━━━ EXCERPT TO READ

October 4, 2006
An Axis of Weasels: Bush, Cheney and Rumsfeld Lie Their Way to a Better Tomorrow
Mr. Goebbels advised Mr. Hitler that if you're going to tell the public a lie, tell them the Big Lie. His reasoning was this: If you tell a lie that's close to the truth, it's too easy to compare them, and to see which is the lie. If you tell a whopper that is miles from the truth the listener is forced to squint his eyes to see that the elaborate lie is a mirage:We had no warning that Osama Bin Laden was about to attack. There is no connection between the Vice-President and the billions of dollars in no-bid contracts awarded to Halliburton. The war in Iraq is all about making us safer. Peace can only be achieved by waging endless war. Freedom can only be preserved through secret wiretaps and secret torture prisons and the sacrifice of our liberty.

━━━━━━
━━━ COLLECTED DATA

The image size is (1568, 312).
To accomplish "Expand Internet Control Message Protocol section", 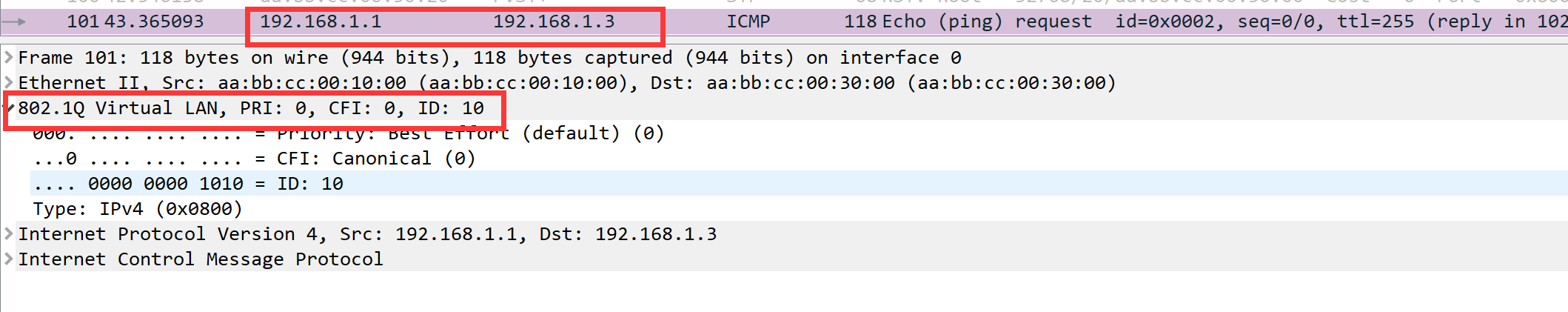I will click(x=8, y=259).
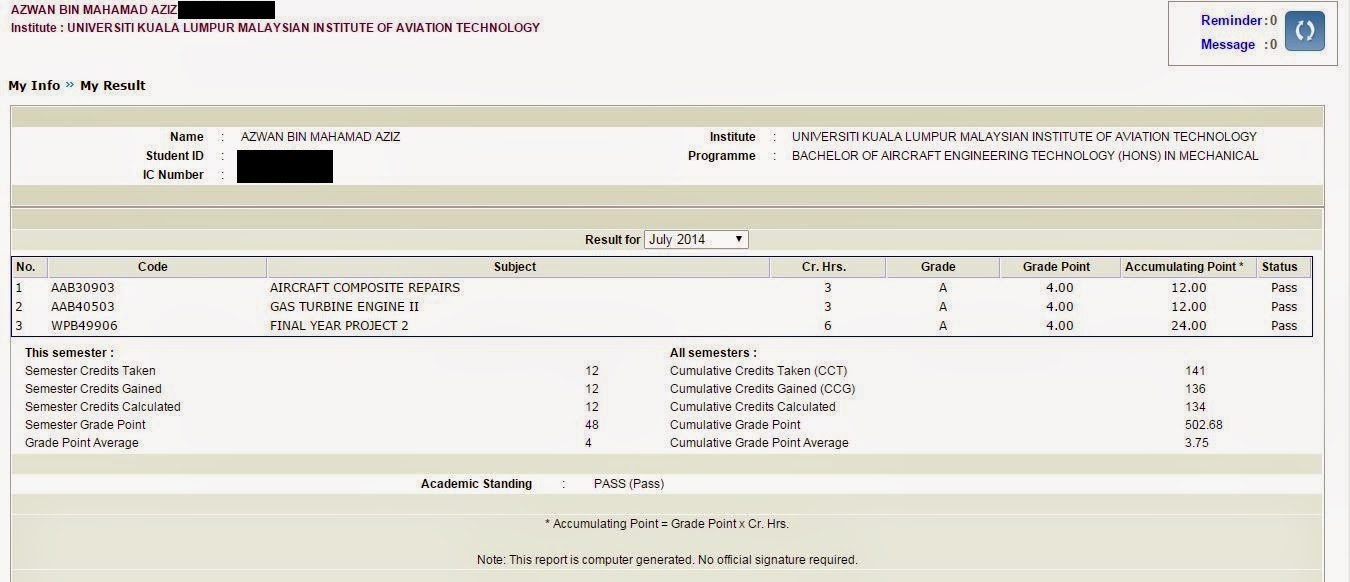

━━━━━━

> **TASK REQUIREMENTS**
A - From the Axis of Weasels piece, copy word for word the passage starting with "October 4, 2006" and going on through "of our liberty.".
B - Condense the paragraph of the Axis of Weasels piece that opens "Mr. Goebbels advised Mr. Hitler" into a short bulleted list that keeps its main facts.
C - Answer these questions from the Axis of Weasels piece:
(i) What date does it carry?
(ii) Whom did Mr. Goebbels advise?
(iii) Which company does it name as receiving billions of dollars in no-bid contracts?
The material placed after the text has no connection to it.

> **RESULTS**
A -
October 4, 2006
An Axis of Weasels: Bush, Cheney and Rumsfeld Lie Their Way to a Better Tomorrow
Mr. Goebbels advised Mr. Hitler that if you're going to tell the public a lie, tell them the Big Lie. His reasoning was this: If you tell a lie that's close to the truth, it's too easy to compare them, and to see which is the lie. If you tell a whopper that is miles from the truth the listener is forced to squint his eyes to see that the elaborate lie is a mirage:We had no warning that Osama Bin Laden was about to attack. There is no connection between the Vice-President and the billions of dollars in no-bid contracts awarded to Halliburton. The war in Iraq is all about making us safer. Peace can only be achieved by waging endless war. Freedom can only be preserved through secret wiretaps and secret torture prisons and the sacrifice of our liberty.

B -
- Goebbels advised Hitler that a lie told to the public should be the Big Lie.
- His reasoning: a lie close to the truth is easy to compare with it and expose, while a whopper miles from the truth forces the listener to squint to see that it is a mirage.
- Examples given:
  - We had no warning that Osama Bin Laden was about to attack.
  - The Vice-President has no connection to the billions in no-bid contracts awarded to Halliburton.
  - The war in Iraq is about making us safer.
  - Peace can only come through endless war.
  - Freedom can only be preserved through secret wiretaps, secret torture prisons and the sacrifice of liberty.

C -
(i) October 4, 2006
(ii) Mr. Hitler
(iii) Halliburton